Both Citra, which was released into the market in 2007 and is known for its aggressive citrus flavors, and Mosaic, which was released in 2012, are what Gerardy calls "glamour hops"—strong hops that have, in a relatively short amount of time, become favorites among beer drinkers. But with high demand comes high prices and hop shortages.
"Everybody is trying to develop something unique and make a name for themselves," says Spencer. "And the market seems to want hops. [Hops] are an advertising technique so the consumer expects to get those flavor profiles from those hops."
But that doesn't mean those beers will always taste the same.
"Terroir matters," says Gerardy. "You can have the same hops grown in Europe or over here—hops with the same DNA—but the quality of soil and water make the flavors dramatically different."
Because of Washington State's drought, hop quality and flavor may vary significantly. These variations force brewers to adapt and be creative, which leads to new beers.

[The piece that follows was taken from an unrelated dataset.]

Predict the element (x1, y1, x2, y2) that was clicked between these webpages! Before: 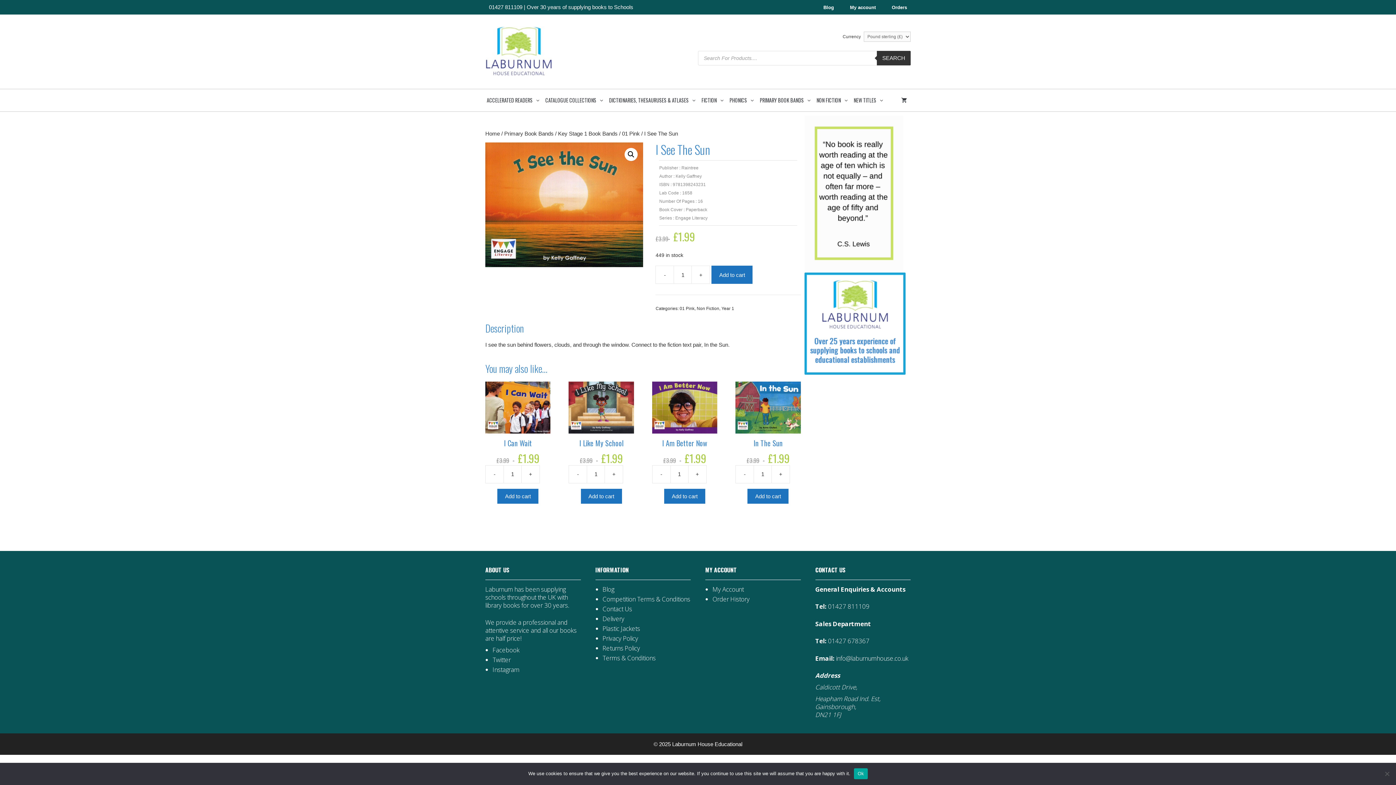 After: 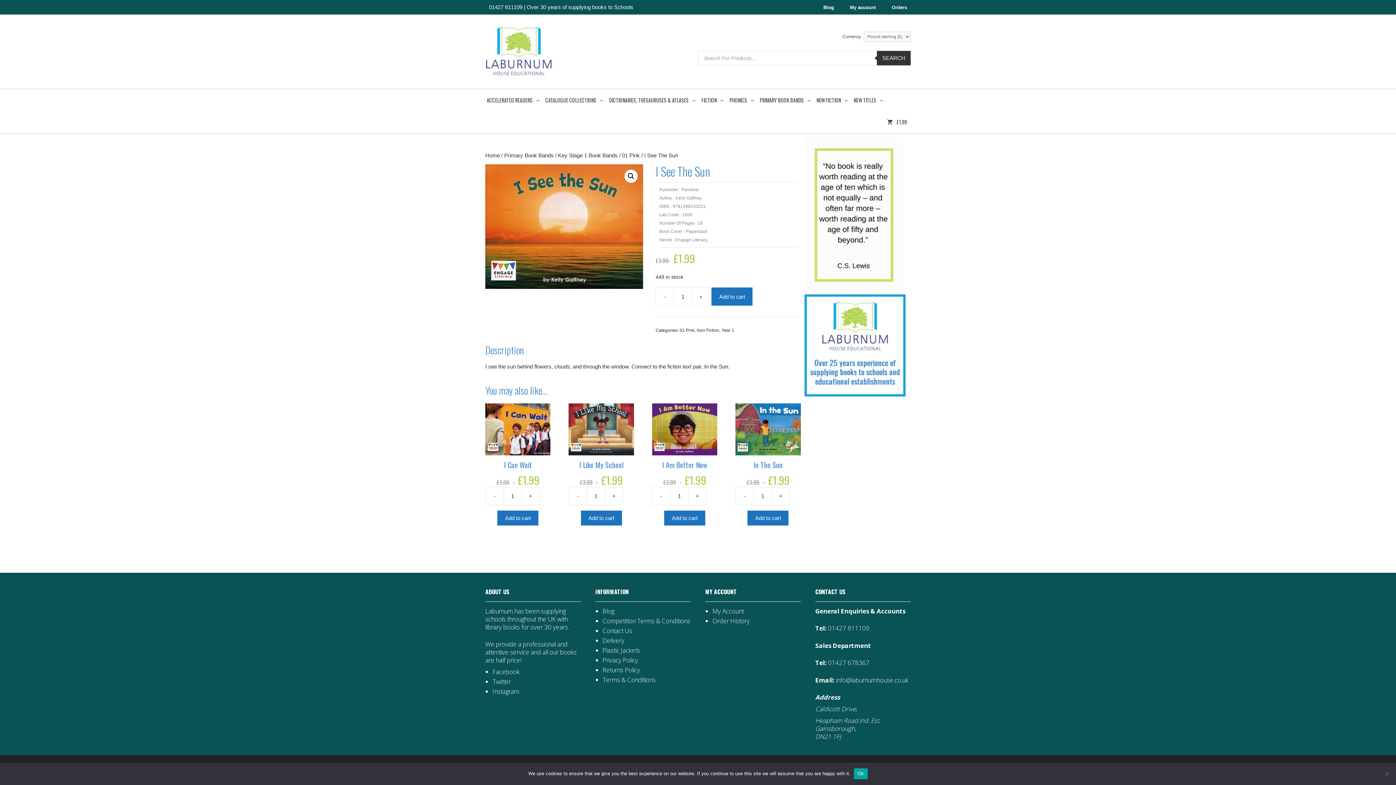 Action: label: Add to cart: “I See The Sun” bbox: (711, 265, 752, 284)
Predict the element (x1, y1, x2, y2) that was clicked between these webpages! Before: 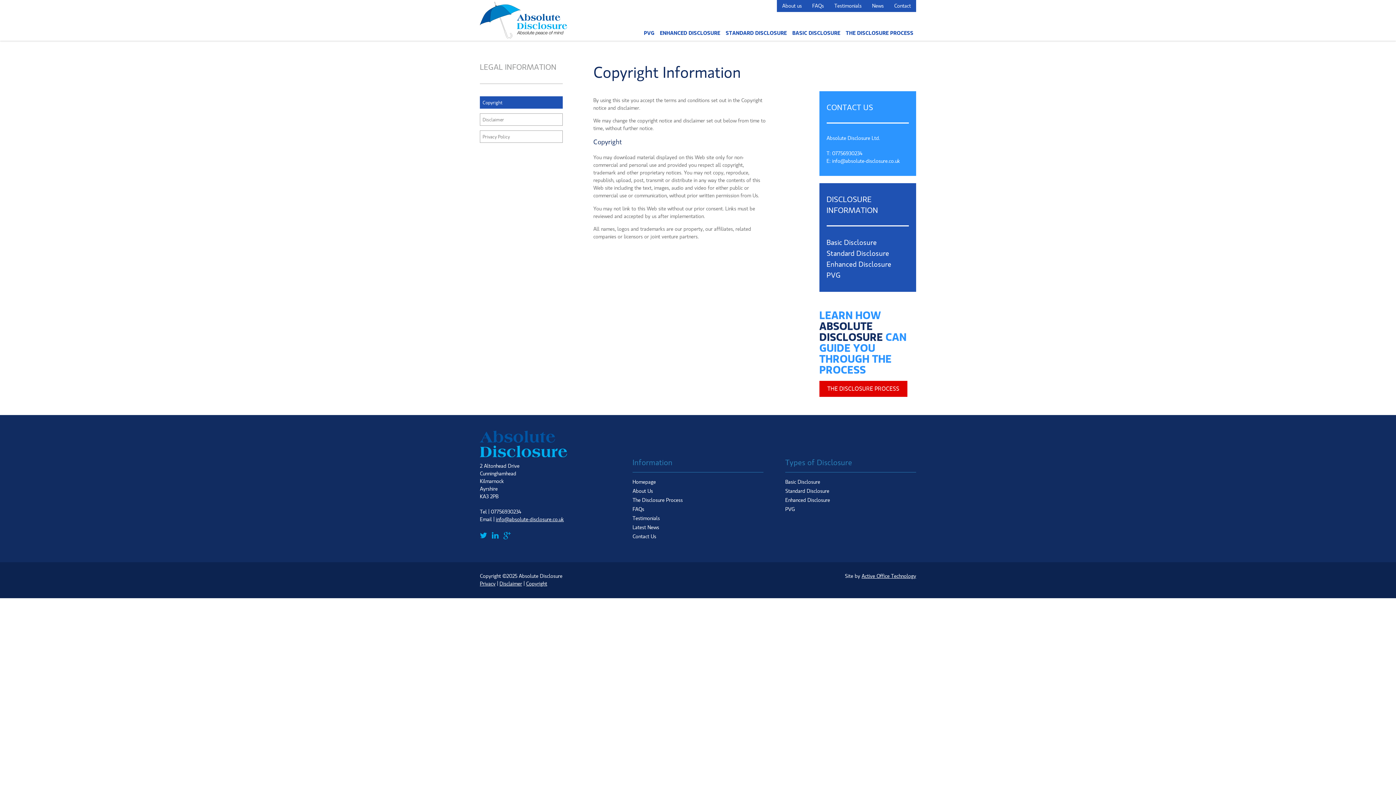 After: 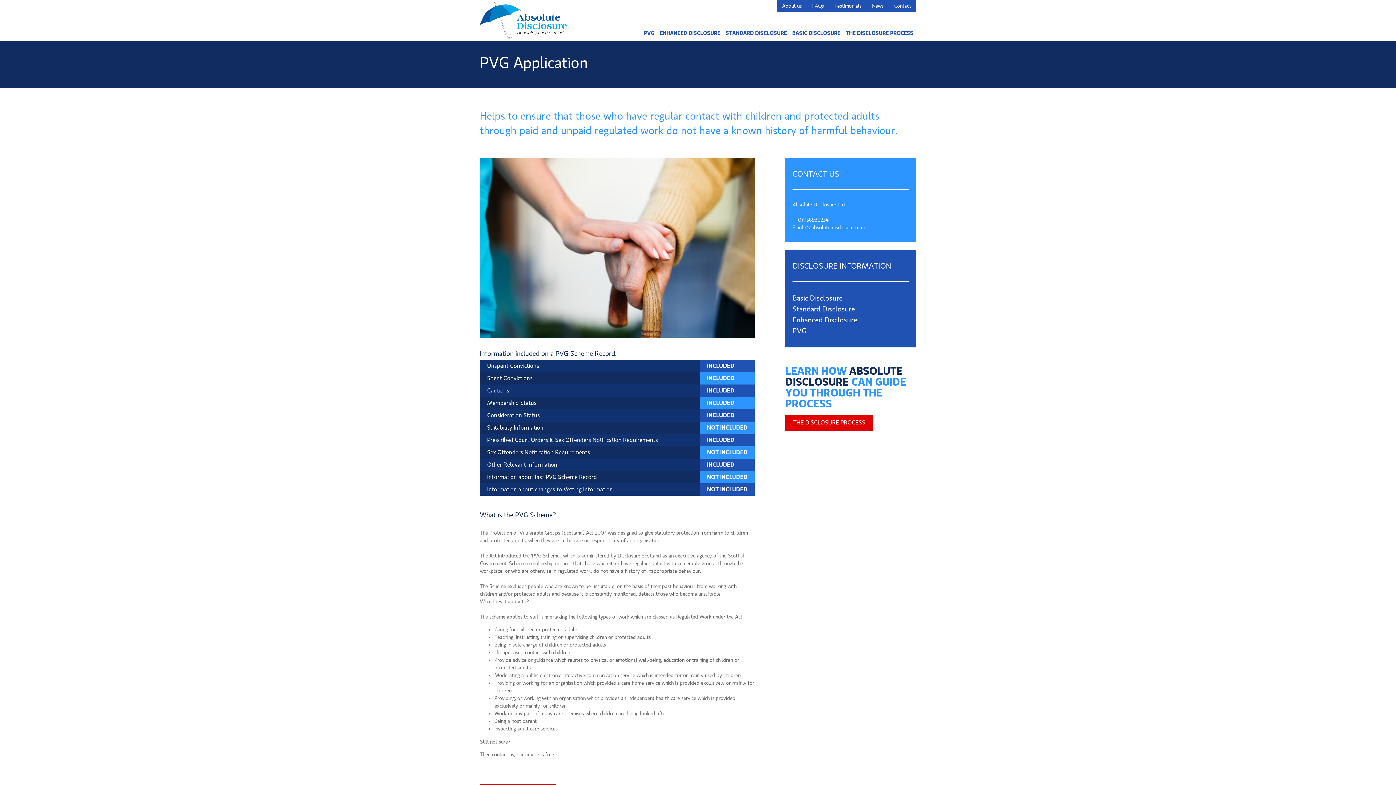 Action: bbox: (785, 506, 794, 512) label: PVG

"For a quality brewer, being perfectly consistent isn't necessarily your biggest priority," says Gerardy. "I don't think people understand how much the beers they love actually fluctuate."
For Spencer, that means understanding each hop's flavor profile. "Some of our IPAs will use up to five different hops, so as we transition from one crop to another—if the Cascade, Amarillo, or Centennial are a little different—we adjust," he says.

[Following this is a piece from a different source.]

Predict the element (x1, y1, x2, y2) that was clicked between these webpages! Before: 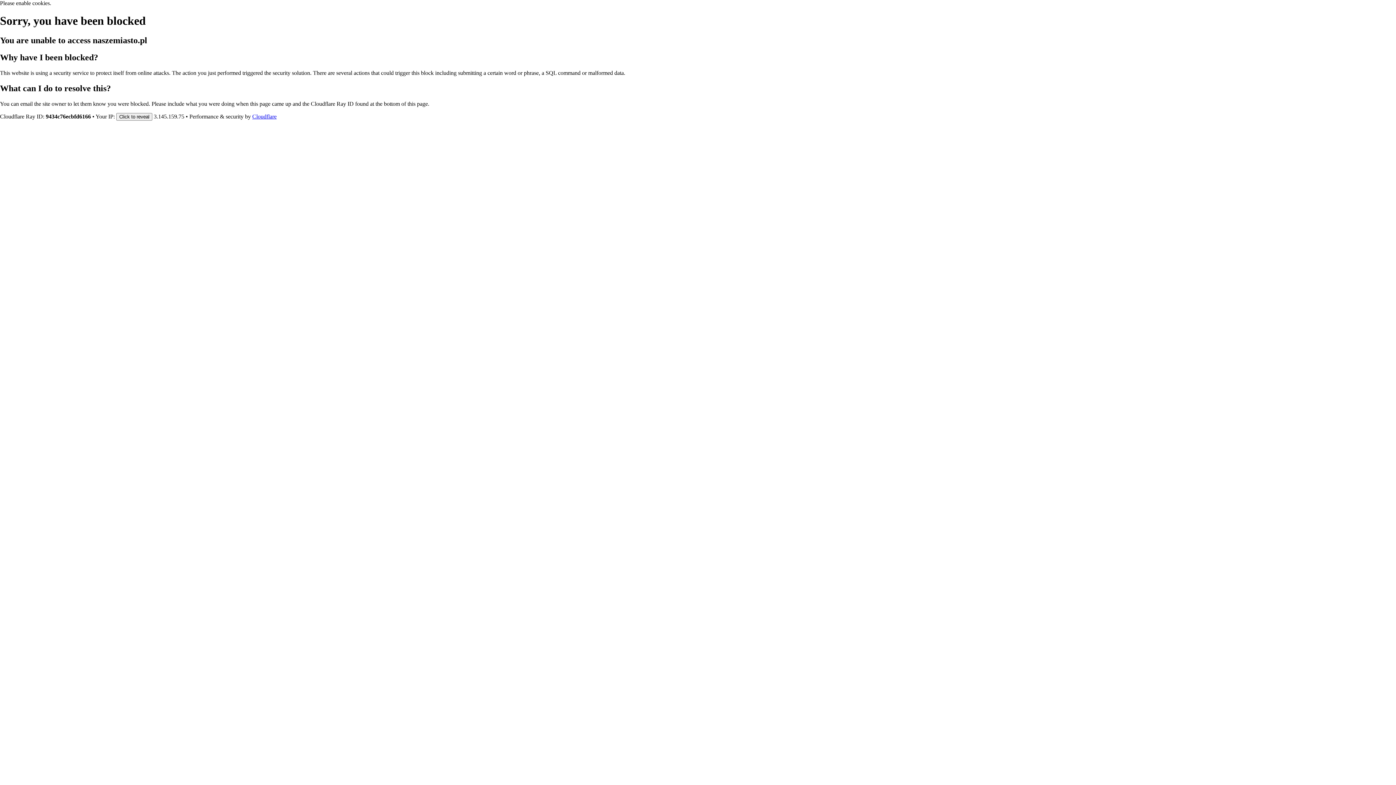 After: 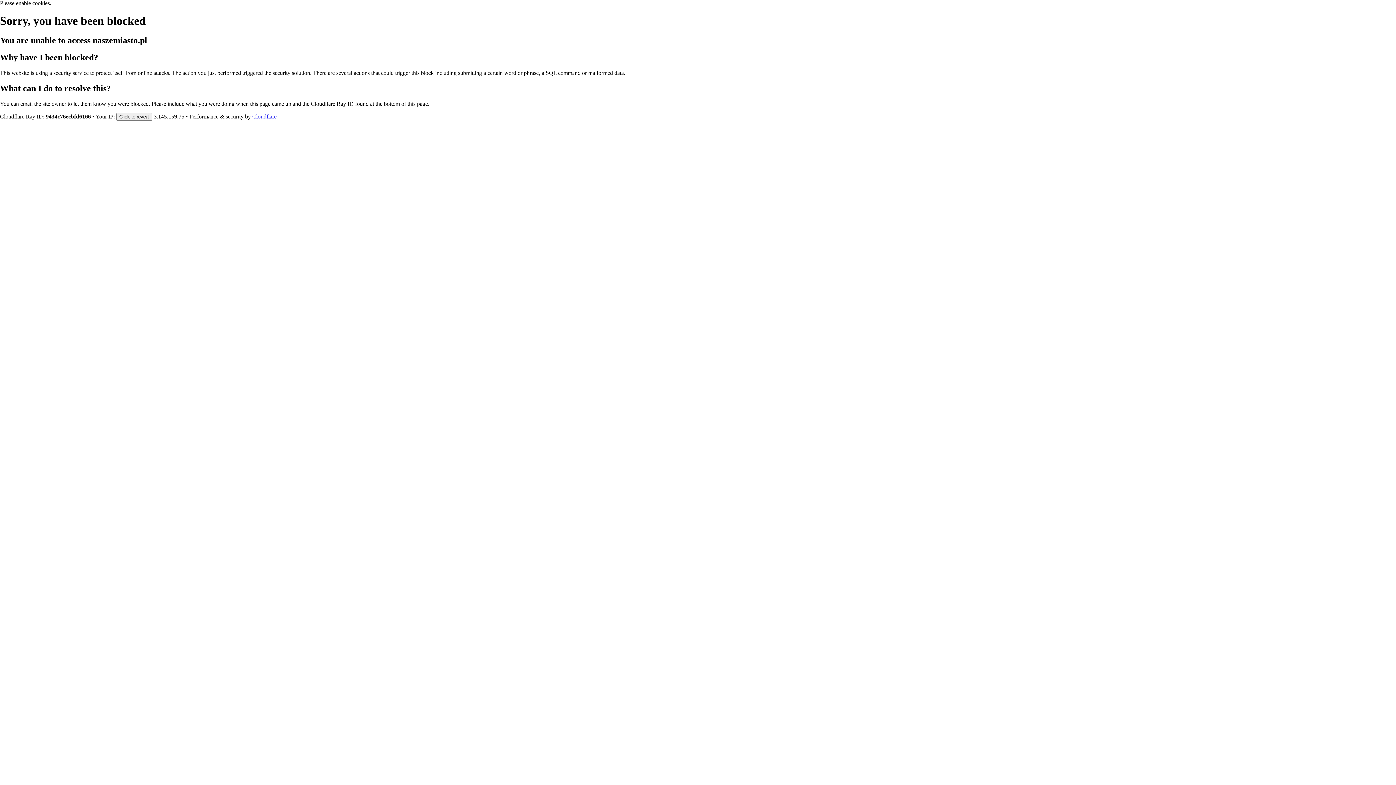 Action: label: Cloudflare bbox: (252, 113, 276, 119)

To that end, Spencer has started traveling to Eastern Washington to meet with hop farmers. "We need to be out in the fields, smelling the hops when they're on the vines, so we know which crops are going to give us the product that we want," he says.

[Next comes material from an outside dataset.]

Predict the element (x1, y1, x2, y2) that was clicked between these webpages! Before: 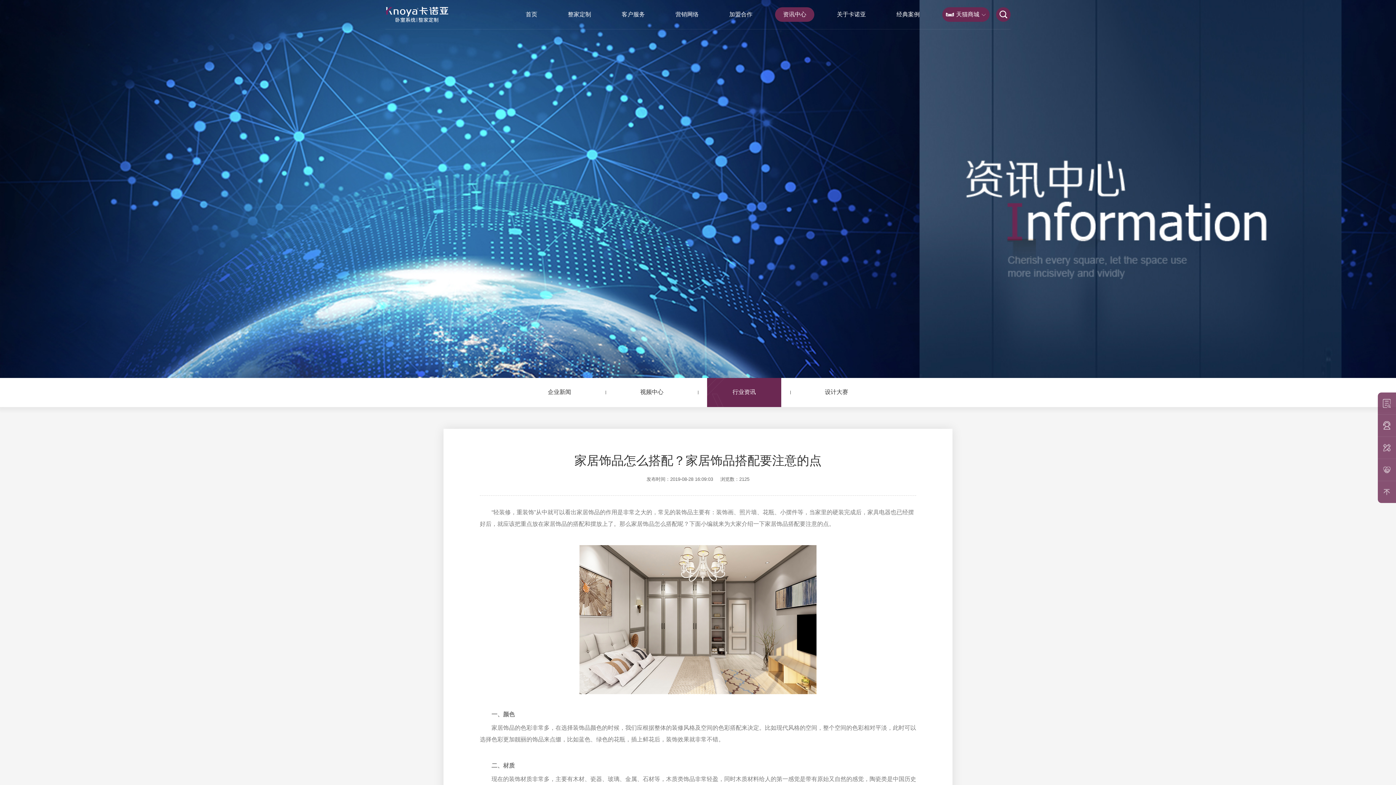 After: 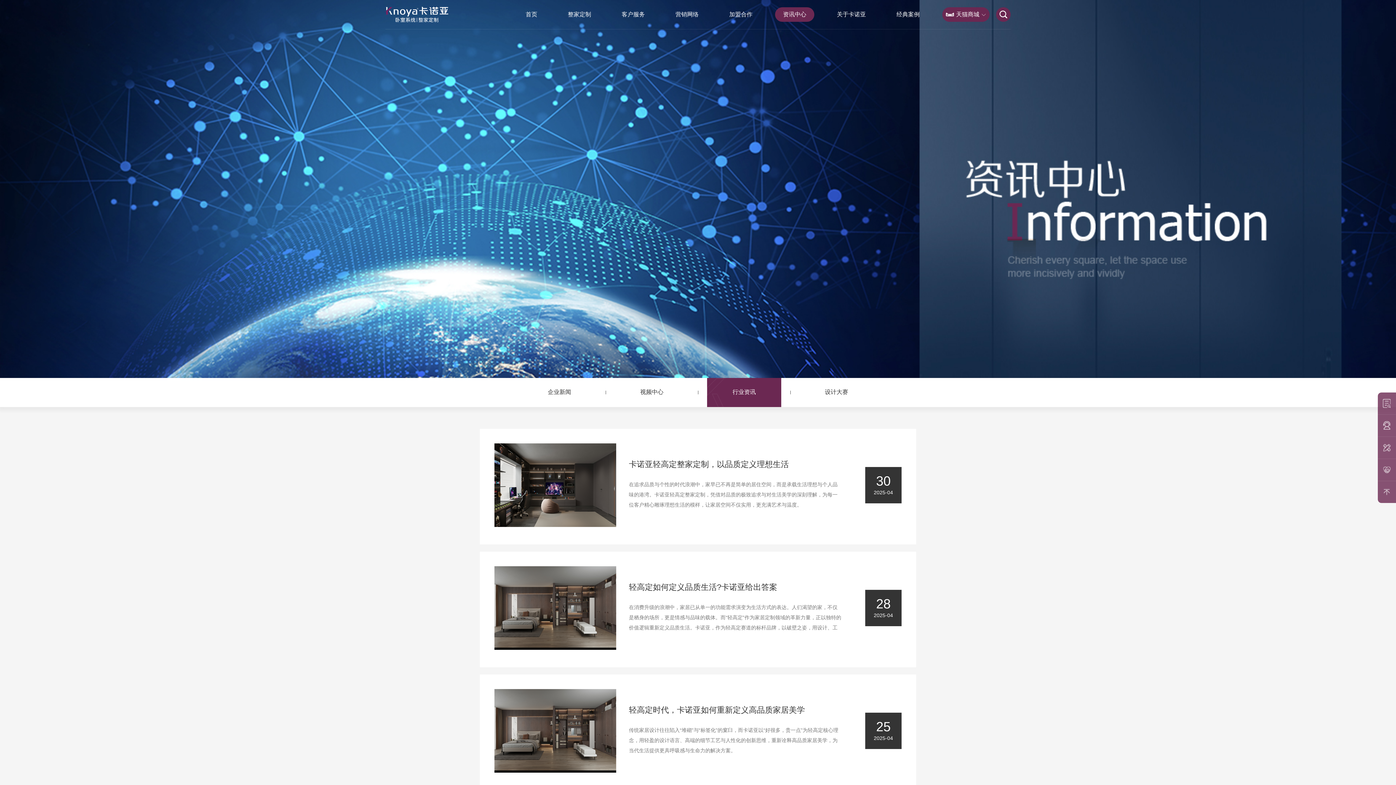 Action: bbox: (707, 378, 781, 407) label: 行业资讯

Spencer says the timing of the hop harvest matters, too. If a cone is harvested before it's ripe, it yields less alpha acids, that all-important bittering component. Its flavors also may not be fully developed.
"When a Cascade gets to its magic stage, it's really piney and fruity. But if it's left on the vine too long, it starts to enter the onion-garlic spectrum," he says, scrunching up his nose.
Bigger breweries are able to contract hops, meaning they commit to purchasing a certain amount of hops in bulk, which allows them to pick the hops they want. Smaller breweries, on the other hand, rely on scrap hops. It doesn't necessarily mean the quality is lower, but it does mean there may be more variation.
Standard Brewing, which uses scrap hops, is in the midst of a significant expansion. With that jump means the ability to contract hops—not that the beer depends on that.
"Hops are just part of the story," Gerardy says. He believes the next frontiers in the local craft-brewing scene will be barrelfermenting, barrelaging, and developing new and entirely local yeast strains.
"Hopefully, the Seattle beer-drinking crowd will begin to understand what's going on and keep digging for a more complex understanding of it."
This article has been updated since its original publication.
This article appeared in the fall 2015 issue of The Sauce.